### Data for this exercise

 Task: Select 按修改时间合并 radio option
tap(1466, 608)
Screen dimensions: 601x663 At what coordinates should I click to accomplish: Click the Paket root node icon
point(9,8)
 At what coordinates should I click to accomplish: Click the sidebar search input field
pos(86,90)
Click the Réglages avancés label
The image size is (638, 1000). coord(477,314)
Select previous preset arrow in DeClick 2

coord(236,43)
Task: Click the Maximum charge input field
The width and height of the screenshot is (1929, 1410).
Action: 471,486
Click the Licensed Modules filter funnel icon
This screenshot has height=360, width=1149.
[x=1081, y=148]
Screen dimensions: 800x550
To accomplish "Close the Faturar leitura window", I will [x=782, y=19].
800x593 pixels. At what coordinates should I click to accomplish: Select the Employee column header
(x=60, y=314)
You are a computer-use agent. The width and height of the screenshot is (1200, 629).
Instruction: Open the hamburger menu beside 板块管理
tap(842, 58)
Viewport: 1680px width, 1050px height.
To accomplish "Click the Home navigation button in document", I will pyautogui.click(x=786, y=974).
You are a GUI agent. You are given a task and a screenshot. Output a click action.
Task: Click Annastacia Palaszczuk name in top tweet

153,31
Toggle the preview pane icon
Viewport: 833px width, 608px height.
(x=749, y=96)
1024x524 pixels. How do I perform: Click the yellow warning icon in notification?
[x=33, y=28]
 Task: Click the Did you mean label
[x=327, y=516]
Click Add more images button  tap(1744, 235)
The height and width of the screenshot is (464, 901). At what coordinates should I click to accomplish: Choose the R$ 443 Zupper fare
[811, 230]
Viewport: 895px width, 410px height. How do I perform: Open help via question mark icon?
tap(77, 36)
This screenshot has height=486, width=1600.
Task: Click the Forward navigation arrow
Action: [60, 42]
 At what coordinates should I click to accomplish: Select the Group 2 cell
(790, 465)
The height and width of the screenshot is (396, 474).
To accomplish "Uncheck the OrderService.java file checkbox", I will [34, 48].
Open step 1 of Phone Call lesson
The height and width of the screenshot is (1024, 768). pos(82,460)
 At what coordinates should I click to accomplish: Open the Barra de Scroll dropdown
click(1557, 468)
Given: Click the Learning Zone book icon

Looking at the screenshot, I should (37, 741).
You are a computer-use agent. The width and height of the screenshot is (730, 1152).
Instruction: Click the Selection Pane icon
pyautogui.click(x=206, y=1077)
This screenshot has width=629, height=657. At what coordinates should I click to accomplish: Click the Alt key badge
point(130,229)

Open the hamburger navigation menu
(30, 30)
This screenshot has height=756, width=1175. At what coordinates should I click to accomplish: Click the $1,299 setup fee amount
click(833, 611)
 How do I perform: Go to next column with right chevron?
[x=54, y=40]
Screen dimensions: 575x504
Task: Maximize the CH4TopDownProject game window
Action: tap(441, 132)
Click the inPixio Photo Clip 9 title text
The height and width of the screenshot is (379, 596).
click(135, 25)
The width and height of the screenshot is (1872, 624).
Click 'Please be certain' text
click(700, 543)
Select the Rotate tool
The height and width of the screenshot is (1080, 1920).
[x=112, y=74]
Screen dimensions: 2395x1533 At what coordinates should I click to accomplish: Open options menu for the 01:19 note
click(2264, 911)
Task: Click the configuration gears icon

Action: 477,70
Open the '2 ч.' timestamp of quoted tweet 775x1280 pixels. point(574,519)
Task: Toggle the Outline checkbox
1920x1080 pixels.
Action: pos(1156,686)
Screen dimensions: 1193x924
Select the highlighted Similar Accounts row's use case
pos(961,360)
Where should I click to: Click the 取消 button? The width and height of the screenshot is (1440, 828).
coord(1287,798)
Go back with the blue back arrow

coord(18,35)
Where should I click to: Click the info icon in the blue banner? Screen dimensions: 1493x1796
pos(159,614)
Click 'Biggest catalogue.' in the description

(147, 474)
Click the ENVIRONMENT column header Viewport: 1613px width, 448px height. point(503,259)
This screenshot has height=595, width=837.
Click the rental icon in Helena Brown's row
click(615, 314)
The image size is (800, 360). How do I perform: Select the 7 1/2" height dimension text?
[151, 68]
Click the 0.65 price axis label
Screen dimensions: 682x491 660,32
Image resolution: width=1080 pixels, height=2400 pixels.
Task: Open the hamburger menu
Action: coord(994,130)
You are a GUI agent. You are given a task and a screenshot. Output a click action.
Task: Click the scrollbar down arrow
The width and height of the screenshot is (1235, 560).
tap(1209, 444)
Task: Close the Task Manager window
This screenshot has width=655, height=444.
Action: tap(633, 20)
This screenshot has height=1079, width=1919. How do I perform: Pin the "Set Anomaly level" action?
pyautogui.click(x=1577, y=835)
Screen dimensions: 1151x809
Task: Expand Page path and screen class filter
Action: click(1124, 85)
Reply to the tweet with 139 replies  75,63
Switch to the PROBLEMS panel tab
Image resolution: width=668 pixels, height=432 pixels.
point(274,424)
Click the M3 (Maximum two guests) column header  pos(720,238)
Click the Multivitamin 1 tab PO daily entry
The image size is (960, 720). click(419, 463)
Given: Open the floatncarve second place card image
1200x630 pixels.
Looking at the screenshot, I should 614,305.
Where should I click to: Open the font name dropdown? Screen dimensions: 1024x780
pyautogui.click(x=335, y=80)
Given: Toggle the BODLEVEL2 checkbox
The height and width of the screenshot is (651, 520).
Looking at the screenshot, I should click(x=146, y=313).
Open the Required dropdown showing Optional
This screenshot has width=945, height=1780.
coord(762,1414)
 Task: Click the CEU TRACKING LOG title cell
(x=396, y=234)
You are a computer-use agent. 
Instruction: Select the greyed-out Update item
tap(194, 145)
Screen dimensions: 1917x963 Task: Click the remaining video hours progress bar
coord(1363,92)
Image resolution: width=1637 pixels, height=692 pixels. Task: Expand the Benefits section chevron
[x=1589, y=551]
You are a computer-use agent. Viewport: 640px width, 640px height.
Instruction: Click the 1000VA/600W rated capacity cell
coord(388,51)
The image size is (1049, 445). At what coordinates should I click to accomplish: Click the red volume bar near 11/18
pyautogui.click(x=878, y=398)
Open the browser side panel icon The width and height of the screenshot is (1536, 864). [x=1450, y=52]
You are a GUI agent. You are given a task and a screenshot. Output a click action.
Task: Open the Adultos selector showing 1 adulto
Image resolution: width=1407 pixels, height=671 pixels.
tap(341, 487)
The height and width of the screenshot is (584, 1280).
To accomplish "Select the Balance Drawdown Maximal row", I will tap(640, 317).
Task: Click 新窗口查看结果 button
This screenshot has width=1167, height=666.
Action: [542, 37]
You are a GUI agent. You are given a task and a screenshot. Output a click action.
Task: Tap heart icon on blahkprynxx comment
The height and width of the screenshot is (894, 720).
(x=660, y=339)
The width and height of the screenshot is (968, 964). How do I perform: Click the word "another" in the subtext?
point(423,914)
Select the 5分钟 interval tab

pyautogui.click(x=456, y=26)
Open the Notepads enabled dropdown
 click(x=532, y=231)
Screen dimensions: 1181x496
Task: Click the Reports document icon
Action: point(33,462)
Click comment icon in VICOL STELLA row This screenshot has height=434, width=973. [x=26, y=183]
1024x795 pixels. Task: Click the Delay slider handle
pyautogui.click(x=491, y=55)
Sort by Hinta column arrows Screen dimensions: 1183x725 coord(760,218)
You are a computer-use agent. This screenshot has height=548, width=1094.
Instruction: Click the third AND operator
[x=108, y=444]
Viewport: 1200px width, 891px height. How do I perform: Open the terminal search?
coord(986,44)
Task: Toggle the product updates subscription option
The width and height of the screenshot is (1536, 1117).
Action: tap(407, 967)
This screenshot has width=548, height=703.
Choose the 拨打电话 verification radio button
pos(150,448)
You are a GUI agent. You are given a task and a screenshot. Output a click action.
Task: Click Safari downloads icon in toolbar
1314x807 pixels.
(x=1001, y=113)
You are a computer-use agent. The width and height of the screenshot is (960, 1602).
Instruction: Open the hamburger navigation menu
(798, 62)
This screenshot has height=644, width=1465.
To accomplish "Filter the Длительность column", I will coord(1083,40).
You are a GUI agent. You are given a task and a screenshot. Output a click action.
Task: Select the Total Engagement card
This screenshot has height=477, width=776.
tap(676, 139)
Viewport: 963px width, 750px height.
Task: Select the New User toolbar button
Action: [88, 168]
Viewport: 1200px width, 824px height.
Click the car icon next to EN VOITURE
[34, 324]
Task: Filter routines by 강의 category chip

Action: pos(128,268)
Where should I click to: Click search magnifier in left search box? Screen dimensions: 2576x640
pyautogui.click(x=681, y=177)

### Exercise brief
Render the entries as a JSON list of strings, one string per line and blank lines omitted, starting with the line containing "Go back with the blue back arrow" and going on through the line containing "click(615, 314)".

### Response to this exercise
[
  "Go back with the blue back arrow",
  "coord(18,35)",
  "Where should I click to: Click the info icon in the blue banner? Screen dimensions: 1493x1796",
  "pos(159,614)",
  "Click 'Biggest catalogue.' in the description",
  "(147, 474)",
  "Click the ENVIRONMENT column header Viewport: 1613px width, 448px height. point(503,259)",
  "This screenshot has height=595, width=837.",
  "Click the rental icon in Helena Brown's row",
  "click(615, 314)"
]